SRT subtitle time shifter
Shift every timestamp in an SRT or VTT subtitle file by a fixed offset.
Related tools
SRT subtitle time shifter
Subtitles that lag two seconds behind the dialogue ruin a film faster than no subtitles at all. Paste your .srt or .vtt file, type the offset in seconds, and every timing line — HH:MM:SS,mmm --> HH:MM:SS,mmm — moves by exactly that amount. A positive value delays the subtitles (they appear later), a negative one brings them earlier. Decimals work down to the millisecond, so a shift of 0.35 is as valid as a shift of 90.

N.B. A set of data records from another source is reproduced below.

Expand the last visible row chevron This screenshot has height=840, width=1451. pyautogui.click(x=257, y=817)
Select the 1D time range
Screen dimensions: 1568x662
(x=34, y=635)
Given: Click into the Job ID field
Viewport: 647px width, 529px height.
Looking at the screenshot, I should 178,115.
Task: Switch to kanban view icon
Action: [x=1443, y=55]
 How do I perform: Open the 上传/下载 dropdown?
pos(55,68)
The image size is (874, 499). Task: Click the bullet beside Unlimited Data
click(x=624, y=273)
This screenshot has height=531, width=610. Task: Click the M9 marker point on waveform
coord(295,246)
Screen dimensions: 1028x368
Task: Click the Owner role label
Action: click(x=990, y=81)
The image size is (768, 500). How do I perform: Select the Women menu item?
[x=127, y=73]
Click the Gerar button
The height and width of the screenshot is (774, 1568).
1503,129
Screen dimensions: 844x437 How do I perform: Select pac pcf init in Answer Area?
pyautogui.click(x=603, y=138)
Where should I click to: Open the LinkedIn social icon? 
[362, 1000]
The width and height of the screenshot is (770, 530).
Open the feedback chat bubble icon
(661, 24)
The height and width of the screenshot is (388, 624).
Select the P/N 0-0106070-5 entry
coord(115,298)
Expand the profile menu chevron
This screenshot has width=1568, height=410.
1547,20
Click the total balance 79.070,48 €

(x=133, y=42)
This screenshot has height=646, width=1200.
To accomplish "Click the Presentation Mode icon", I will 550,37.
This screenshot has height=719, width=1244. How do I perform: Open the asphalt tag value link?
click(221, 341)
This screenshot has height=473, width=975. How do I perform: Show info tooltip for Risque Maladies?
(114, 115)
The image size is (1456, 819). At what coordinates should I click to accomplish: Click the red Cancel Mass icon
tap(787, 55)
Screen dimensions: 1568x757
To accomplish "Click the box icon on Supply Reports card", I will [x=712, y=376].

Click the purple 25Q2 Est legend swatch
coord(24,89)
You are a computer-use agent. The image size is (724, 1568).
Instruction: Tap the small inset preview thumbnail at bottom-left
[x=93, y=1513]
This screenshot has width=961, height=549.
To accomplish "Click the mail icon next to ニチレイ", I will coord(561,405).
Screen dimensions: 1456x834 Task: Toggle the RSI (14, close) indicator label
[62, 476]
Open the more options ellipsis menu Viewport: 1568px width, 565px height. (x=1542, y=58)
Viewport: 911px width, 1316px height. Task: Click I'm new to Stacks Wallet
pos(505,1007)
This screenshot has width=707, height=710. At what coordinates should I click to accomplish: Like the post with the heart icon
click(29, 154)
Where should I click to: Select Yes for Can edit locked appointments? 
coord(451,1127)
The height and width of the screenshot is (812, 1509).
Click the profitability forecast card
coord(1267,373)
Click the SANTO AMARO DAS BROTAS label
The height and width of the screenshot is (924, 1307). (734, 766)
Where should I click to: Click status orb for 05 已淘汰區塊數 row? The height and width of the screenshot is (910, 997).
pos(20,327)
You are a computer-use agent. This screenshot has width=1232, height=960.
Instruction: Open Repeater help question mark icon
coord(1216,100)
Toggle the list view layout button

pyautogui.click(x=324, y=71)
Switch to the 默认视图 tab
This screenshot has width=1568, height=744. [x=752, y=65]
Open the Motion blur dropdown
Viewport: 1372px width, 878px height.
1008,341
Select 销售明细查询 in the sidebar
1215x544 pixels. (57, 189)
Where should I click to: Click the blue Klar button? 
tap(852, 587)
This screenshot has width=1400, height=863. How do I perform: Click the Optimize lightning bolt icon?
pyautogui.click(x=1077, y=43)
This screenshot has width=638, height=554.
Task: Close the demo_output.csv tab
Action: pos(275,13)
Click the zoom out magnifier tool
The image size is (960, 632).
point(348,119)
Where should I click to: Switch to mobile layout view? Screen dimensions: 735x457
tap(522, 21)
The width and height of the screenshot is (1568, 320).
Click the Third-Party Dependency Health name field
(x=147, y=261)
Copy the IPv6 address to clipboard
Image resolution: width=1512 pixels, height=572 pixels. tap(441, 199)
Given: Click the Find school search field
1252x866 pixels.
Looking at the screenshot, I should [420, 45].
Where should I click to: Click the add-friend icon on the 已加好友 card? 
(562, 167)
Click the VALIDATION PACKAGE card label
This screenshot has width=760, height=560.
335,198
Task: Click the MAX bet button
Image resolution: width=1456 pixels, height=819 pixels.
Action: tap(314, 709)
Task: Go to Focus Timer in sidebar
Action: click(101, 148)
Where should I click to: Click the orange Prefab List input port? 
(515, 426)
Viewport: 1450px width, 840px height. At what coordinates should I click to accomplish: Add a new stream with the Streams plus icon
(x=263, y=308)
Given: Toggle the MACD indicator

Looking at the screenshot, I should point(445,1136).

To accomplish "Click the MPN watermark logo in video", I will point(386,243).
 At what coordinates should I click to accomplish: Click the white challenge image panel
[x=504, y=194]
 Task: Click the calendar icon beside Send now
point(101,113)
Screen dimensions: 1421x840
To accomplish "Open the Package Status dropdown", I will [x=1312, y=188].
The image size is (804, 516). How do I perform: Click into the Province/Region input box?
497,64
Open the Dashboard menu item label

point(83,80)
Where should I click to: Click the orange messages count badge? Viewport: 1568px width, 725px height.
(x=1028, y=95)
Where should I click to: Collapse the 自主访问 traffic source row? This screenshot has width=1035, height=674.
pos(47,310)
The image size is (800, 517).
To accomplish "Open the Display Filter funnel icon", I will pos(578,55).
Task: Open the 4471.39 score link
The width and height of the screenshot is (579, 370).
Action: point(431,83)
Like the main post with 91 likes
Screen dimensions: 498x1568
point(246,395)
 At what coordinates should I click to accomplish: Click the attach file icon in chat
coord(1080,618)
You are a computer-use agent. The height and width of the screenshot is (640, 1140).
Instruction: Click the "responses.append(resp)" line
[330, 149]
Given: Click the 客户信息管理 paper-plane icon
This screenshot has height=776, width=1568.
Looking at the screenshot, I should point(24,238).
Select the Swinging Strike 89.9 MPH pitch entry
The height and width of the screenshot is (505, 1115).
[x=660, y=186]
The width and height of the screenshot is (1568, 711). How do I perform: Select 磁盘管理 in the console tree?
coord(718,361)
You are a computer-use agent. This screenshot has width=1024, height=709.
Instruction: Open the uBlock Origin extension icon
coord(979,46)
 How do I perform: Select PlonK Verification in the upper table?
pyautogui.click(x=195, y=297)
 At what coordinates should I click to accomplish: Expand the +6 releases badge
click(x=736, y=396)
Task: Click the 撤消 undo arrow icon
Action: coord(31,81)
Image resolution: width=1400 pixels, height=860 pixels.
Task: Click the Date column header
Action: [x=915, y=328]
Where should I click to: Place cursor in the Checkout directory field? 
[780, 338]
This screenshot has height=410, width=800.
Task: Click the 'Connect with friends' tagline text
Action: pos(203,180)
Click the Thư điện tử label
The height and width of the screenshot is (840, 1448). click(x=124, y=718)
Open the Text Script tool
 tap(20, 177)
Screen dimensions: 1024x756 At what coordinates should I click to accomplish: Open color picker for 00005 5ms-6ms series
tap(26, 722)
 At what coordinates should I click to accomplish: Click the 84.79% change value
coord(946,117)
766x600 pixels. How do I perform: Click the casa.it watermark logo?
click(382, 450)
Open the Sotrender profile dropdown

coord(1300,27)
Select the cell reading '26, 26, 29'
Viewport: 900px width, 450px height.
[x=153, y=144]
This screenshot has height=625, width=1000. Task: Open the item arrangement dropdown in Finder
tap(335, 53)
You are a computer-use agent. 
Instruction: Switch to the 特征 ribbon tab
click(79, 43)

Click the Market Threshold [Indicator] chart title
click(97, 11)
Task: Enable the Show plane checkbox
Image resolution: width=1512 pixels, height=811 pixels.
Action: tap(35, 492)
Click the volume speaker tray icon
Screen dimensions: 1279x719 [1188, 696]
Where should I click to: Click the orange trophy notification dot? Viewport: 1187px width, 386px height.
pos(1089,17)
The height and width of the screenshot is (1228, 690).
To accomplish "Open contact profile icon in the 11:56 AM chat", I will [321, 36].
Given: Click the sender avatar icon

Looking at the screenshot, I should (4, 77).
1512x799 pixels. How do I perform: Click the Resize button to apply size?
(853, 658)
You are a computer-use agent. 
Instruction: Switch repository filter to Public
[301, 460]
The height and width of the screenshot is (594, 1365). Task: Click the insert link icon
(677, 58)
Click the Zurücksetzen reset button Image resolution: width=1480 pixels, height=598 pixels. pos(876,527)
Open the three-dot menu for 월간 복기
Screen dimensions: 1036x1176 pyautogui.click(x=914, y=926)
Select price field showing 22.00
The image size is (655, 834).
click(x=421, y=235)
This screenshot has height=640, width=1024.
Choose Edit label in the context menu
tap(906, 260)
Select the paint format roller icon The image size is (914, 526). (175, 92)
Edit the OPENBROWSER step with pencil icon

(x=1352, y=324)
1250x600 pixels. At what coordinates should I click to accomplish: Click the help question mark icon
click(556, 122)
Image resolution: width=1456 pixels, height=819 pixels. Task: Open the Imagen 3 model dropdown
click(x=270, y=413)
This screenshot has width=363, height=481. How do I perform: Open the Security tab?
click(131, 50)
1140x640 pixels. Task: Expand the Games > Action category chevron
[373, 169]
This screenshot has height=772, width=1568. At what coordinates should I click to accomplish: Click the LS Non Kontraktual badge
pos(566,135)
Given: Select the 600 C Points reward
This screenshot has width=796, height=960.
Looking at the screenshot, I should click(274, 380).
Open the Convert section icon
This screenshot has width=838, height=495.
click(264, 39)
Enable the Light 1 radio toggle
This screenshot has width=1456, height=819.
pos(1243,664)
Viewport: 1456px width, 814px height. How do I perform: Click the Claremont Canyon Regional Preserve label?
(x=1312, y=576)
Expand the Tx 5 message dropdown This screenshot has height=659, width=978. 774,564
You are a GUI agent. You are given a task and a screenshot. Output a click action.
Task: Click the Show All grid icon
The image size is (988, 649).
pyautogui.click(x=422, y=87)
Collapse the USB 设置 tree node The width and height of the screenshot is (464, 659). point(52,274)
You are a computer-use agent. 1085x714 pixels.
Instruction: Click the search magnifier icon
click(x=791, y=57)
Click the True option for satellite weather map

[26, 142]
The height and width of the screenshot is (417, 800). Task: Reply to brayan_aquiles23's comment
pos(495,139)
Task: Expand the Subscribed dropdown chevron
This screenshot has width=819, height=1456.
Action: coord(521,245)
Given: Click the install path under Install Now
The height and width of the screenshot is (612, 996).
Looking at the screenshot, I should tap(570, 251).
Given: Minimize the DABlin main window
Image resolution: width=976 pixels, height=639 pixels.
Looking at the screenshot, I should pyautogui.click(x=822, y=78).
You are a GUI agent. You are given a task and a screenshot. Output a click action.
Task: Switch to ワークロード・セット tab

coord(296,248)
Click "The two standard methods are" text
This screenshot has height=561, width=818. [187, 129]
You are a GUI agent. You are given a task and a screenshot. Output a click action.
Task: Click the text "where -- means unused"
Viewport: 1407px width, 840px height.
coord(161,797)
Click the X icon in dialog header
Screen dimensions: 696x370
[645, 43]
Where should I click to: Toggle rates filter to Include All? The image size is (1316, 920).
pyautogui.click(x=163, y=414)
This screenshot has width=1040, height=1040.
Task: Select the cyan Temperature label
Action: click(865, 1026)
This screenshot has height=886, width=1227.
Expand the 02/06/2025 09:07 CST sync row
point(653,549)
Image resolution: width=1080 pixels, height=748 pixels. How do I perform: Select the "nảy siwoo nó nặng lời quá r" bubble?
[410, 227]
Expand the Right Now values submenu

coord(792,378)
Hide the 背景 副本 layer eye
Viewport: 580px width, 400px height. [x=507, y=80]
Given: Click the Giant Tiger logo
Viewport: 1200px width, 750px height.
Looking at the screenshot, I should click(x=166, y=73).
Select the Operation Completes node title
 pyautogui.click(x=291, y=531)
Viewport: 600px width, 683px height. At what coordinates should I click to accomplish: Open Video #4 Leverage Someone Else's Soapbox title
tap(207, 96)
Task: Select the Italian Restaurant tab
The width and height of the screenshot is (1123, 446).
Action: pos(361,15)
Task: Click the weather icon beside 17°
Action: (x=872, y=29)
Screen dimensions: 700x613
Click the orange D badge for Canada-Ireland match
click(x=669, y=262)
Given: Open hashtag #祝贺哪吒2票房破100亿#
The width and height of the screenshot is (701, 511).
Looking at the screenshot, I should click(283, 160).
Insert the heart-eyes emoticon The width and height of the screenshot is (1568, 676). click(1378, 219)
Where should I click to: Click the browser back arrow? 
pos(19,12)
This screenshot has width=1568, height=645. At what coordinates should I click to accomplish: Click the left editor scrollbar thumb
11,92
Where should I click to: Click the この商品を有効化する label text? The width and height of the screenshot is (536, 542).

Only the timing lines change. Cue numbers, the subtitle text itself, WEBVTT headers and cue settings such as align:start survive untouched, and the tool preserves each file's flavor — SRT's comma decimals stay commas, VTT's dots stay dots. Timestamps that would fall below zero are clamped to 00:00:00,000 rather than producing an invalid file, and the tally tells you when that happened.
The common workflow: play the video, note how far off the first line is, paste the file, type that number with the opposite sign of the drift, and copy the result back into a .srt file — or use the download button. Since the tool is line-based it also copes with slightly malformed files: a missing blank line or an odd cue number never stops the shift.
Everything runs locally in your browser. A subtitle file for an unreleased cut, a client's video or your own home footage never leaves your device — there is no upload, no server-side conversion queue, no waiting.